Influenza schlägt plötzlich zu
Während Erkältungen zu den weltweit häufigsten Erkrankungen zählen und jeder Erwachsene im Schnitt jährlich ein- bis zweimal darunter leidet, erkrankt ein Erwachsener an der saisonalen Grippe, der Influenza, weniger oft, dafür umso heftiger. Dabei kann es Wochen dauern, bis der menschliche Organismus sich von dieser Infektion wieder ganz erholt hat. Die Influenza-Viren erfassen über die Atemwege den gesamten Körper und erzeugen ein starkes Krankheitsgefühl. „Im Gegensatz zum grippalen Infekt schlägt die Influenza sehr plötzlich zu“, erklärt Daniela Wesonik, Internistin und hygienebeauftragte Ärztin vom Landeskrankenhaus Schärding, „sie geht mit intensiven Kopf- und Gliederschmerzen, hohem Fieber und trockenem Husten einher.“ Bei Kindern können auch plötzliche Übelkeit, Hautausschlag und Durchfall auf eine Grippe hinweisen.

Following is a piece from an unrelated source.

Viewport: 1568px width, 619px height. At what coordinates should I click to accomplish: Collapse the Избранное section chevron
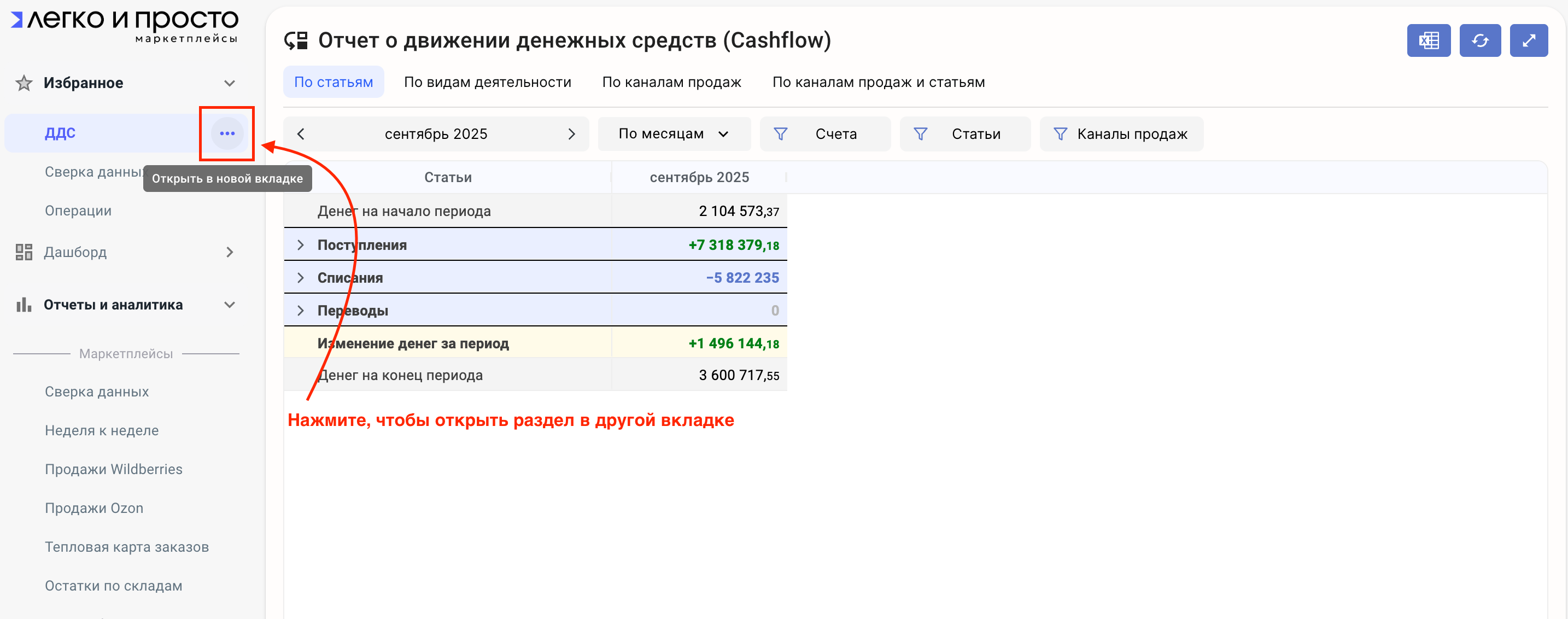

Krankheitsdauer: fünf bis sieben Tage
Eine Häufung an diagnostizierten Grippe-Patienten ist derzeit im Landeskrankenhaus Schärding zu sehen. Die Behandlung erfordert bestimmte hygienische Maßnahmen wie das Tragen von Schutzkleidung und die Aufnahme in Isoliereinheiten nur mit weiteren an Grippe erkrankten Patienten. Besuche bei stationären Influenza-Patienten sollten stark eingeschränkt werden. Die Krankheitsdauer bei der saisonalen Influenza liegt in der Regel bei fünf bis sieben Tagen. Um das Ansteckungsrisiko zu vermindern, rät Froschauer: „Händewaschen und Abstand halten. Denn die Grippe wird durch Husten und Niesen, also über Tröpfchen, übertragen.“ Termine sollte man besser verschieben, wenn man sich krank fühlt. Froschauer rät auch davon ab, krank in die Arbeit zu gehen.
Bedrohliche Folgeinfektionen der echten Grippe
Leider treten bei den Influenza-Viren immer wieder besonders gefährliche Virenstämme zutage, die auch einen gesunden Menschen schwer treffen können. Gerade für ältere Menschen, Kinder oder chronisch kranke Personen kann diese Infektion unter Umständen bedrohlich werden. „Das Immunsystem ist durch die Bekämpfung der Viren mehr als geschwächt“, betont Wesonik und fügt hinzu: „Deshalb sind es vor allem diese Personengruppen, die Gefahr laufen, an Folgeinfektionen zu erkranken.“ Dazu zählen bakterielle Atemwegsinfekte wie beispielsweise eine Lungenentzündung oder Entzündungen des Herzmuskels.
Grippe-Impfung
Viele fragen sich, ob eine Grippe-impfung jetzt überhaupt noch sinnvoll ist. Froschauer meint: Ja. Zwar ist der Vierfach-Impfstoff nicht mehr verfügbar, doch auch der Dreifach-Impfstoff hilft. Bedenken sollten die Impfwilligen allerdings, dass der Impfschutz erst nach zehn bis 14 Tagen aufgebaut ist.